Re: Convert NOT IN sublinks to anti-joins when safe

From: Zhang Mingli <zmlpostgres(at)gmail(dot)com>
To: Pg Hackers <pgsql-hackers(at)lists(dot)postgresql(dot)org>, Richard Guo <guofenglinux(at)gmail(dot)com>
Subject: Re: Convert NOT IN sublinks to anti-joins when safe
Date: 2026-02-04 04:49:43
Message-ID: 3b45ceea-016e-475a-a2c0-321d52f4d7a7@Spark
Views: Whole Thread | Raw Message | Download mbox | Resend email
Thread:
Lists: pgsql-hackers

Hi,

On Feb 3, 2026 at 15:13 +0800, Richard Guo <guofenglinux(at)gmail(dot)com>, wrote:
>
> This topic has been discussed several times in the past. Due to the
> semantic mismatch regarding NULL handling, NOT IN is not ordinarily
> equivalent to an anti-join. However, if we can prove that neither the
> outer expressions nor the subquery outputs can yield NULL values, it
> should be safe to convert NOT IN to an anti-join.
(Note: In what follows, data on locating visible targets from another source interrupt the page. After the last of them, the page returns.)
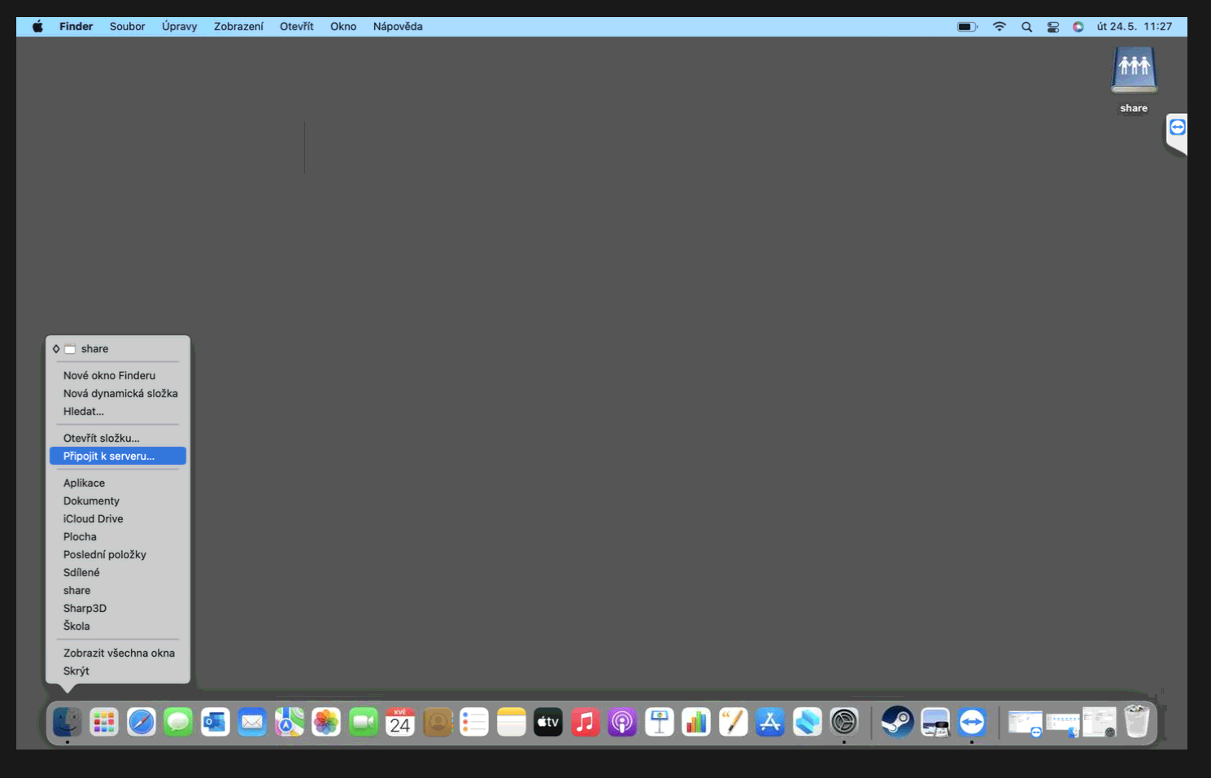This screenshot has width=1211, height=778.
Task: Click Skrýt to hide Finder
Action: point(76,671)
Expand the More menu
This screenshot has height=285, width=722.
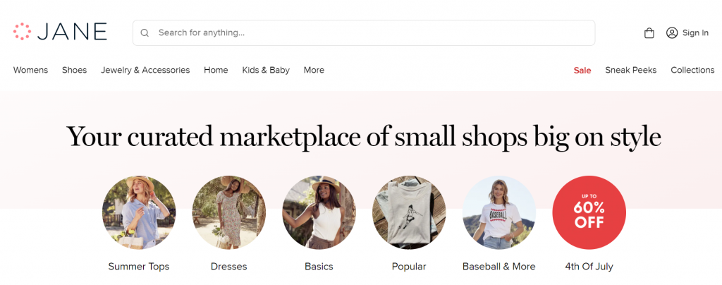point(314,70)
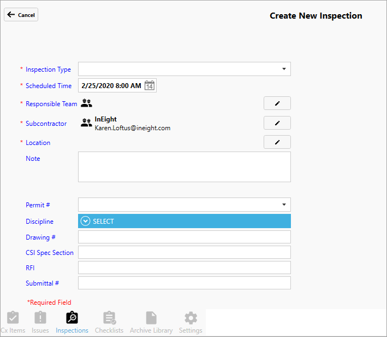Click the Location edit pencil icon
387x337 pixels.
[x=277, y=142]
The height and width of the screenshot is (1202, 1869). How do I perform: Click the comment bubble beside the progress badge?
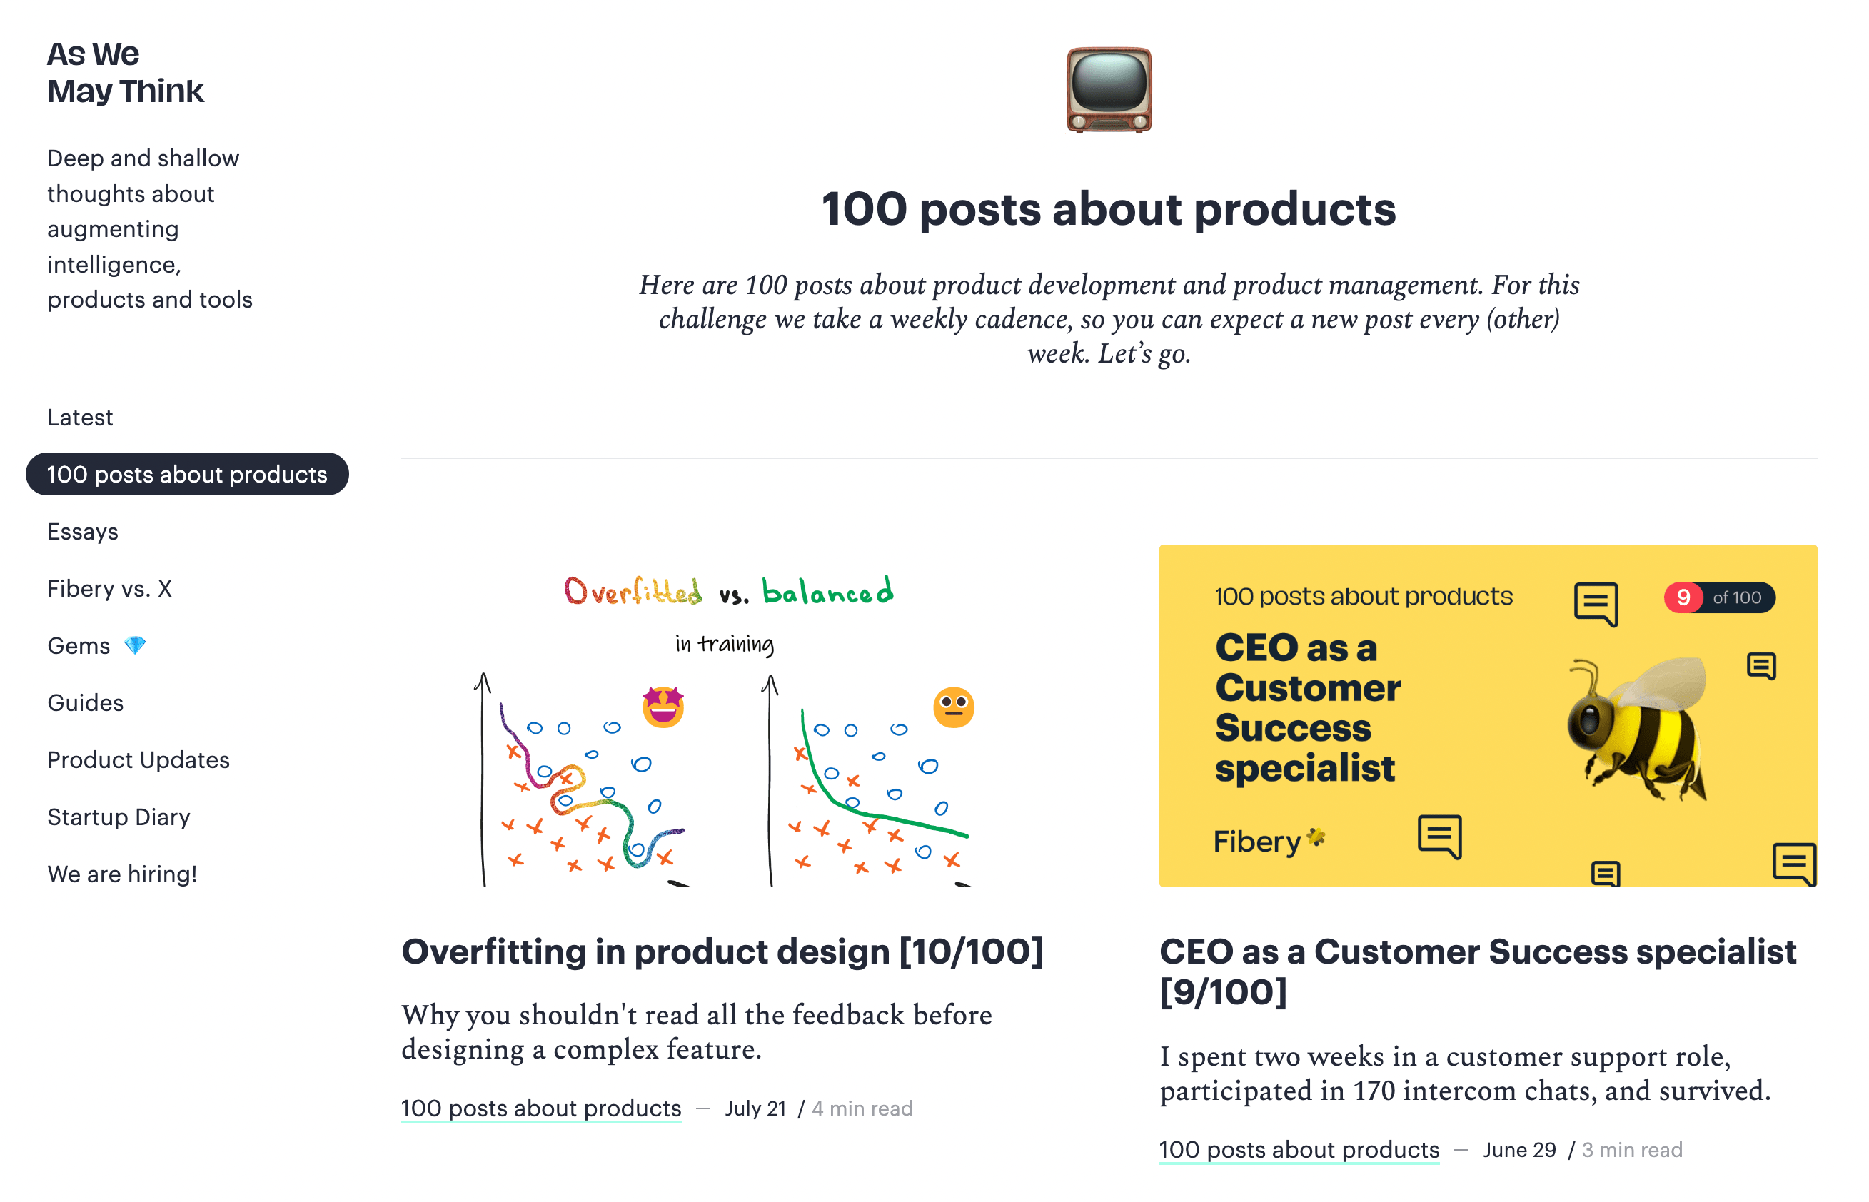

Thanks for working on this!
I've reviewed the patch and it looks good overall.

I noticed several minor issues in the test case comments:

1. The comment doesn't match the SQL:

+-- ANTI JOIN: outer side is defined NOT NULL, inner side is forced nonnullable
+-- by qual clause
+SELECT * FROM not_null_tab
+WHERE id NOT IN (
+    SELECT t1.id
+    FROM null_tab t1
+    INNER JOIN null_tab t2 ON t1.id = t2.id
+    LEFT JOIN null_tab t3 ON TRUE
+);

The comment says "forced nonnullable by qual clause", but there's no explicit IS NOT NULL qual here.

2. Another test case that could use a more precise comment:

+-- ANTI JOIN: outer side is defined NOT NULL and is not nulled by outer join,
+-- inner side is defined NOT NULL
+SELECT * FROM not_null_tab t1
+LEFT JOIN not_null_tab t2
+ON t2.id NOT IN (SELECT id FROM not_null_tab);

Correct me if I’m wrong.
This is a subtle case - the key point is that the ON clause is evaluated on actual t2 rows *before* LEFT JOIN's null-padding.
The current comment is technically correct but might be clearer as:

-- ANTI JOIN: outer side(t2) is defined NOT NULL.
— ON clause is evaluated on actual t2 rows before LEFT JOIN's
-- null-padding, so t2.id is NOT NULL; inner side is also defined NOT NULL

3.Also, one suggestion for additional test coverage - the case where the subquery output comes from the nullable side of an outer join but is forced non-nullable by qual:

-- ANTI JOIN: inner side comes from nullable side of outer join
-- but is forced non-nullable by WHERE clause
EXPLAIN (COSTS OFF)
SELECT * FROM not_null_tab
WHERE id NOT IN (
    SELECT t2.id
    FROM not_null_tab t1
    LEFT JOIN not_null_tab t2 ON t1.id = t2.id
    WHERE t2.id IS NOT NULL
);

The existing tests cover t1.id (non-nullable side) with IS NOT NULL, but not t2.id (nullable side).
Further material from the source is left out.